Am unteren Zylinder ist die Kerze nach dem Laufen lassen immer naß und die Schwungscheibe scheint Spiel zu haben.
Hat der Motor eventuell nen Lagerschaden?
Sollte die Schwungscheibe nicht Ohne Spiel sein?
Ich wäre dankbar für eure weitere Hilfe.
Vielen Dank


----------



## Dirk.H (30. September 2021)

Ist der Motor Schrott oder reicht es eventuell nur die Kolben zu täuschen?
Hat jemand eine Deutsche Reparaturanleitung für den Motor, natürlich bezahle ich dafür.
Für weitere Hilfe wäre ich sehr dankbar.
Vielen Dank.


----------



## ragbar (1. Oktober 2021)

Dirk.H schrieb:


> der Klemmkeil der Schwungscheibe war gebrochen und dadurch hat sich die Zündung verstellt.

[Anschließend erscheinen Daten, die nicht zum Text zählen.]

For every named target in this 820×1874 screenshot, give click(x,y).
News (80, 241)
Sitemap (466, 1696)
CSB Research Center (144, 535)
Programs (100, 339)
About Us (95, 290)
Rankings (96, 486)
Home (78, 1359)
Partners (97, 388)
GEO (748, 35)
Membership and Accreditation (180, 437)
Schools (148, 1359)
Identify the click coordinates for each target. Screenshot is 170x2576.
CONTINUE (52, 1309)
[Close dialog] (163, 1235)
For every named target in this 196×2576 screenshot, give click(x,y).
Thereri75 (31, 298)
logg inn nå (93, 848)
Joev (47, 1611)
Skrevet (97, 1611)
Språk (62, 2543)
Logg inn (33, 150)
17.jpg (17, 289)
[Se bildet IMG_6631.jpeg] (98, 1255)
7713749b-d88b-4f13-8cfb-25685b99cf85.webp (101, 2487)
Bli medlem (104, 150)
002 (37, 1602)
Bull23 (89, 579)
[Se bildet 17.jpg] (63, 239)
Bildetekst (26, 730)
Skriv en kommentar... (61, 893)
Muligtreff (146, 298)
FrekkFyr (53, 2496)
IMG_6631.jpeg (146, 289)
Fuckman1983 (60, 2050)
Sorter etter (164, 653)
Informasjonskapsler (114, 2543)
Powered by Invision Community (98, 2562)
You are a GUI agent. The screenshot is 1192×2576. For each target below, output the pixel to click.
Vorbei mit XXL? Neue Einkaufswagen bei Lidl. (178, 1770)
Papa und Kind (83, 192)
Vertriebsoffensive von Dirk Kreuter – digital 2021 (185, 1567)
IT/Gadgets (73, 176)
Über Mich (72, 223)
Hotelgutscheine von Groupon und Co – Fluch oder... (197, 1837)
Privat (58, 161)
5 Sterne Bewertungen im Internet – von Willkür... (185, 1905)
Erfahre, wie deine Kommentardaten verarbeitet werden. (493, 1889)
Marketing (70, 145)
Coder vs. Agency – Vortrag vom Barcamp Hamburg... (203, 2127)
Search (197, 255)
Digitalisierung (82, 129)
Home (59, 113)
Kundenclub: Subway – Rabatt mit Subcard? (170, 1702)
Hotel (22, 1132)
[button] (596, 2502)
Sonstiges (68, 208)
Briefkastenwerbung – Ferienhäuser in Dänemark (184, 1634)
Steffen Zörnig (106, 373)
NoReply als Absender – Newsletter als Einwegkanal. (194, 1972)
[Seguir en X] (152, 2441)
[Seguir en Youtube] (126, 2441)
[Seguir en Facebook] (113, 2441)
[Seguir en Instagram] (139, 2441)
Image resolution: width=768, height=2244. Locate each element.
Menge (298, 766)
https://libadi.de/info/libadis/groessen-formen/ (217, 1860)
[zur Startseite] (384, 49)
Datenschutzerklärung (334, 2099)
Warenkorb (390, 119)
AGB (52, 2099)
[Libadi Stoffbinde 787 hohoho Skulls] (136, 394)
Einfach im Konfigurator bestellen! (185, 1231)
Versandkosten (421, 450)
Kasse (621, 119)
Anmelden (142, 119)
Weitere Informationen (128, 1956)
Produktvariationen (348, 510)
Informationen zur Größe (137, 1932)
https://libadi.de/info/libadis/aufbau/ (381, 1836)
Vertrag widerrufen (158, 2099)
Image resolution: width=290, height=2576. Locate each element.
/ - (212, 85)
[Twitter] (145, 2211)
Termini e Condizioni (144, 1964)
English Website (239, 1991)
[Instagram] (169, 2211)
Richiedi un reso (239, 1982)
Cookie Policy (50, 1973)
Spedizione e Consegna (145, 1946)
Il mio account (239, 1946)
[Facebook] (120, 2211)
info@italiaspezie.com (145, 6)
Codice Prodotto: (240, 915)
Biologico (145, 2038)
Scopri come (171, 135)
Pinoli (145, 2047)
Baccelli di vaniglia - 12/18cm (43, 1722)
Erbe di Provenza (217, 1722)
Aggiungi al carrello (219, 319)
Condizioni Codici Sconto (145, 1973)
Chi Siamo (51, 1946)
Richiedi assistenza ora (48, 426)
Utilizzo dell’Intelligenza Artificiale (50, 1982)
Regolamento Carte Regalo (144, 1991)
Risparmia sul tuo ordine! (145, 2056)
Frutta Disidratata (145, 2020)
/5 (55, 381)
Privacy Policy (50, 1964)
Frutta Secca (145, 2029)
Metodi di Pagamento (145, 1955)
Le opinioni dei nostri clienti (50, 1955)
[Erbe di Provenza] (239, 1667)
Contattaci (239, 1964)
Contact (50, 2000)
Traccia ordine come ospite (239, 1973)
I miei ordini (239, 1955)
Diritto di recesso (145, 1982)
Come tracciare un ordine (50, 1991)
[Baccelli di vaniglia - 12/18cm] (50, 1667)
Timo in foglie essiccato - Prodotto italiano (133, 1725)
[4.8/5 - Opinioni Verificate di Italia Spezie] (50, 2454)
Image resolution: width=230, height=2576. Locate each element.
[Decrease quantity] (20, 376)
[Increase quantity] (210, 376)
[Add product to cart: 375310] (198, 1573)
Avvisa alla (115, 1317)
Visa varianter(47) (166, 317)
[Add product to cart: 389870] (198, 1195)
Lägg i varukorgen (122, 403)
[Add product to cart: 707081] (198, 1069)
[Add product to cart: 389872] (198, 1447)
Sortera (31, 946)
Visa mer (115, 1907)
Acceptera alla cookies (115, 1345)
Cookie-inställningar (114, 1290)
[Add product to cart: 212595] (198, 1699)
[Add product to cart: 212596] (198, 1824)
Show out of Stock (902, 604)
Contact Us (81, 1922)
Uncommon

Hatte ich mir aufgrund des Fehlerbildes gedacht,Dir aber nicht empfohlen an die Schwungscheibe zu gehen,da nur die wenigsten über einen geeigneten Abzieher hierfür verfügen und an der Demontage verzweifeln.
Besonders,wenn die Scheibe viele Jahre nicht abgezogen wurde und festsitzt.


Dirk.H schrieb:


> Sollte die Schwungscheibe nicht Ohne Spiel sein?


In jedem Fall.


Dirk.H schrieb:


> beide Zylinder 7,3bar.


Das ist nicht mehr viel.
 Fällt die Kompression weiter ab, hast Du keine Power mehr und Startprobleme.
Bei gebrauchten 2 Taktern sollte man sich im 8 Bar+ Bereich bewegen,gerne etwas mehr.


Dirk.H schrieb:


> eventuell nur die Kolben zu täuschen?


Leider nicht. Ich will Dir den Motor nicht schlechtreden,aber er ist (fast) an der Verschleißgrenze.
Er gehört in professionelle Überholung,ich weiß nicht in wieweit Du über KnowHow und Equipment Du dafür verfügst.
Ansonsten muß der Kraftkopf zum Instandsetzer,Hohnen,neue Kolbenringe in Übermaß und eventuell neue Kolben sind angesagt,wenn Du ihn ohne Störungen fahren willst.
Nur Kolben allein tauschen bringt nichts.
Zylinderkopfdichtung neu und Deckelplanung obligatorisch.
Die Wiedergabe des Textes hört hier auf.